▸ **TASK PROMPT**: Give the records again exactly, but drop the pictures.

--- RECORDS FOR PROCESSING ---

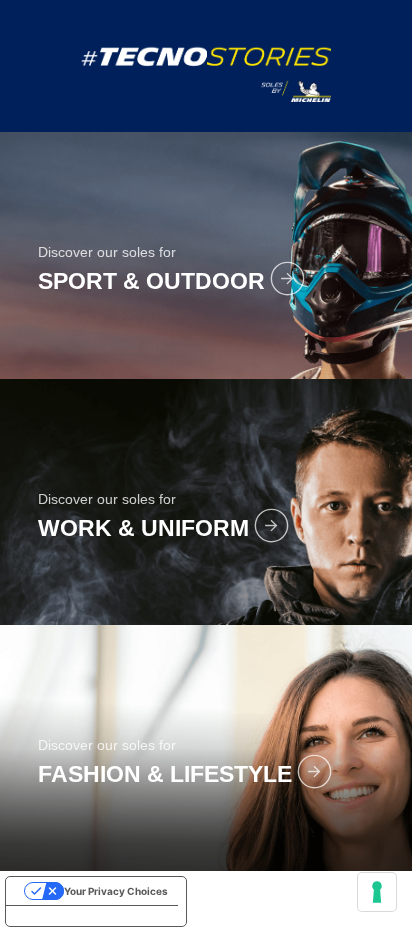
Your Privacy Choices (116, 891)
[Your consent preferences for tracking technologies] (377, 892)
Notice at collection (63, 916)
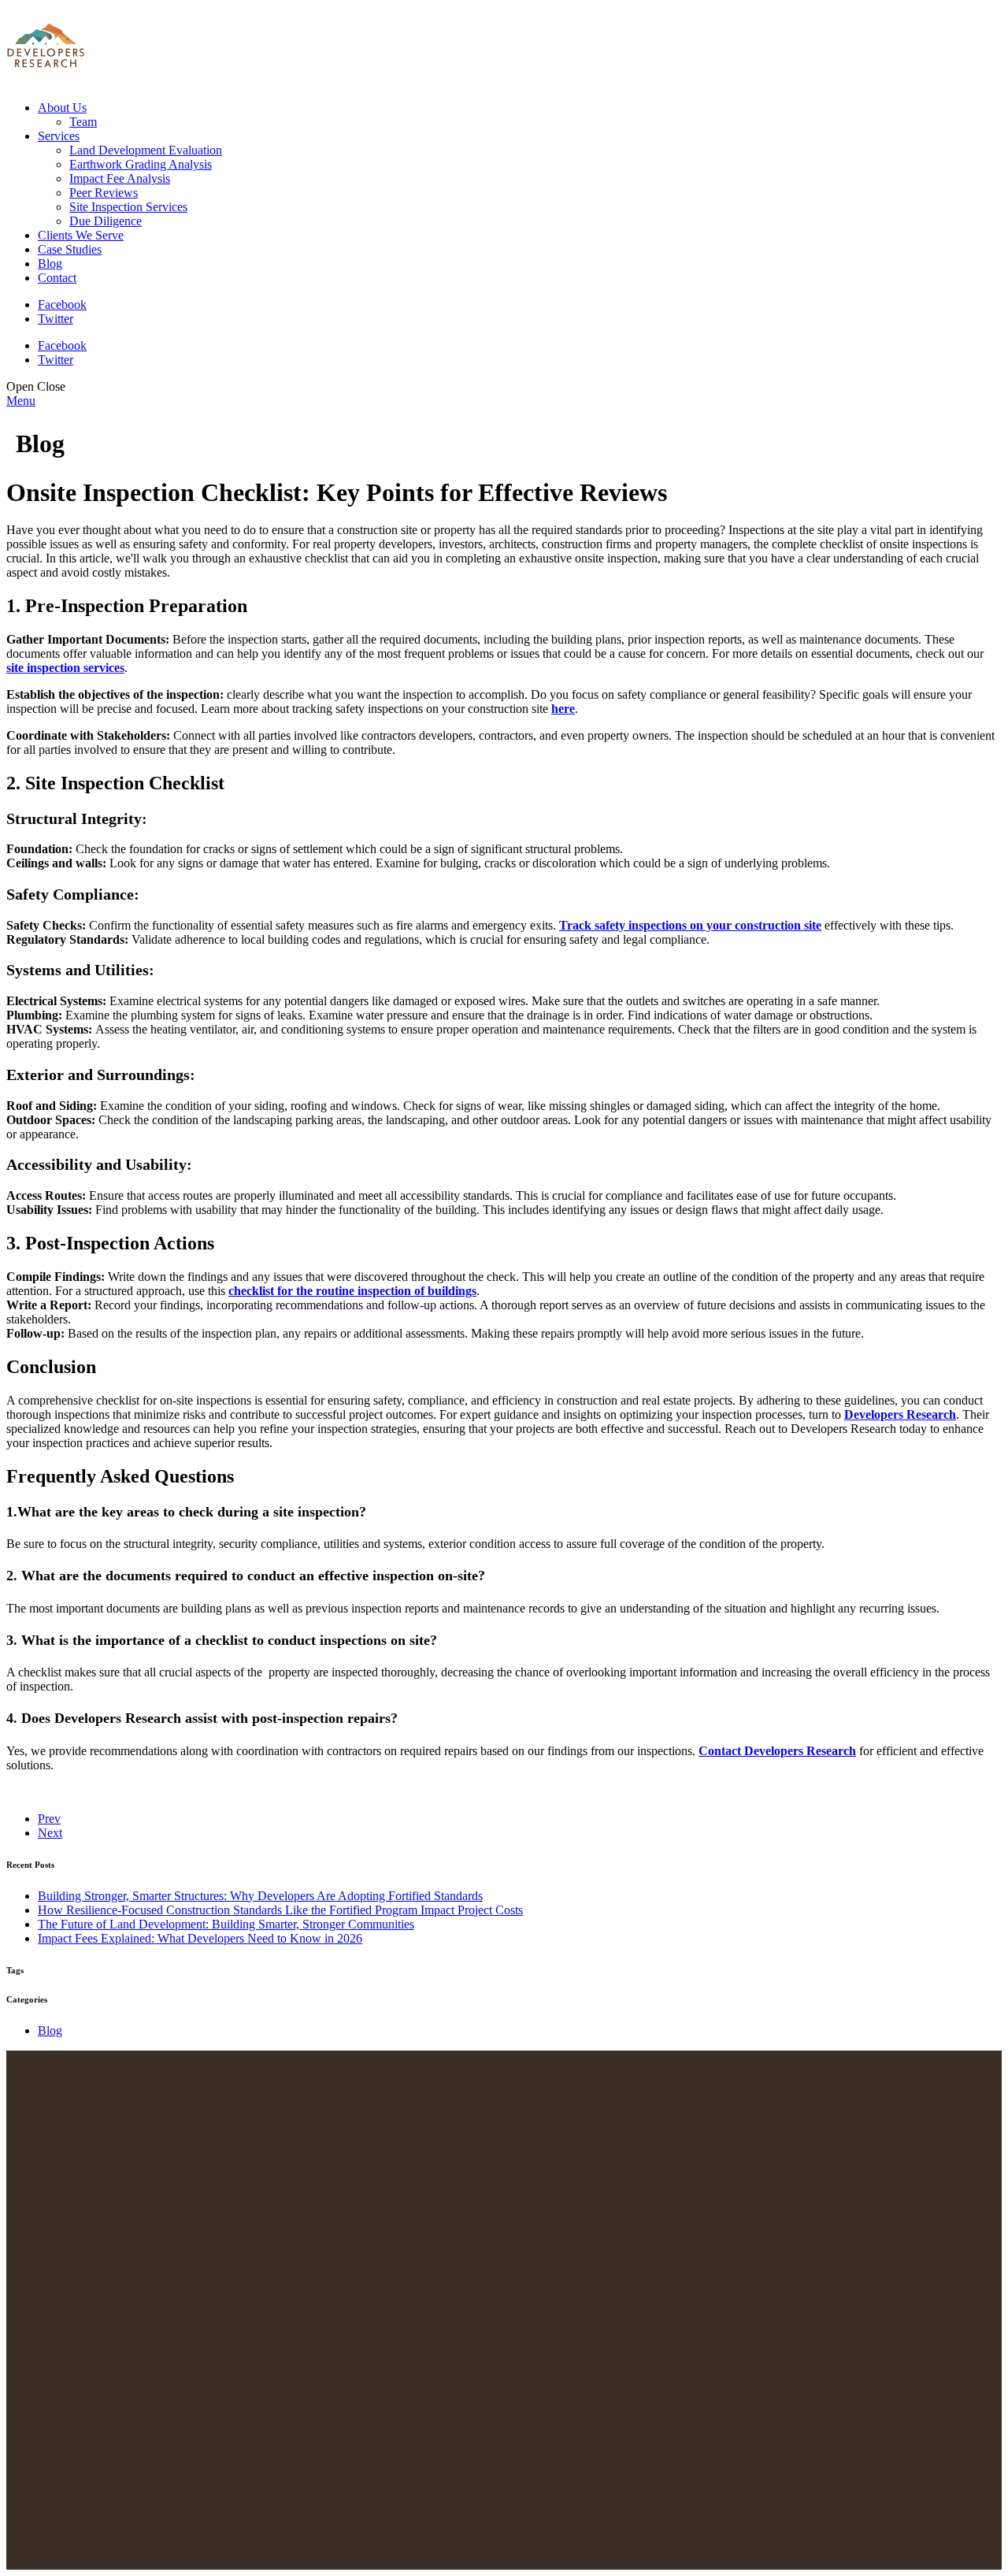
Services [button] (59, 136)
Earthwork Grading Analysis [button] (140, 164)
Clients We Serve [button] (81, 235)
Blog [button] (50, 263)
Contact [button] (57, 277)
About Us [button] (62, 107)
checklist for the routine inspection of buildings (352, 1290)
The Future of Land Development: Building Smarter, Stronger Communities (226, 1924)
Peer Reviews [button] (103, 192)
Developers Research (900, 1414)
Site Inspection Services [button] (128, 206)
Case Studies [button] (70, 249)
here (563, 708)
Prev (49, 1818)
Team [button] (83, 121)
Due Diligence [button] (105, 221)
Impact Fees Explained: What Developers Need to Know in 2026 (200, 1938)
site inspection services (65, 667)
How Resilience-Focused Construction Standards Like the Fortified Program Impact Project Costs (280, 1910)
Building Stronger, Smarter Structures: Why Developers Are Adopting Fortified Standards (260, 1895)
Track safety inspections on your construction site (690, 925)
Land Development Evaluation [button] (145, 150)
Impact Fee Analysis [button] (119, 178)
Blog (50, 2030)
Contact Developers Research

---

▸ **WORKED SOLUTION**:
Your Privacy Choices (116, 891)
[Your consent preferences for tracking technologies] (377, 892)
Notice at collection (63, 916)
Services [button] (59, 136)
Earthwork Grading Analysis [button] (140, 164)
Clients We Serve [button] (81, 235)
Blog [button] (50, 263)
Contact [button] (57, 277)
About Us [button] (62, 107)
checklist for the routine inspection of buildings (352, 1290)
The Future of Land Development: Building Smarter, Stronger Communities (226, 1924)
Peer Reviews [button] (103, 192)
Developers Research (900, 1414)
Site Inspection Services [button] (128, 206)
Case Studies [button] (70, 249)
here (563, 708)
Prev (49, 1818)
Team [button] (83, 121)
Due Diligence [button] (105, 221)
Impact Fees Explained: What Developers Need to Know in 2026 (200, 1938)
site inspection services (65, 667)
How Resilience-Focused Construction Standards Like the Fortified Program Impact Project Costs (280, 1910)
Building Stronger, Smarter Structures: Why Developers Are Adopting Fortified Standards (260, 1895)
Track safety inspections on your construction site (690, 925)
Land Development Evaluation [button] (145, 150)
Impact Fee Analysis [button] (119, 178)
Blog (50, 2030)
Contact Developers Research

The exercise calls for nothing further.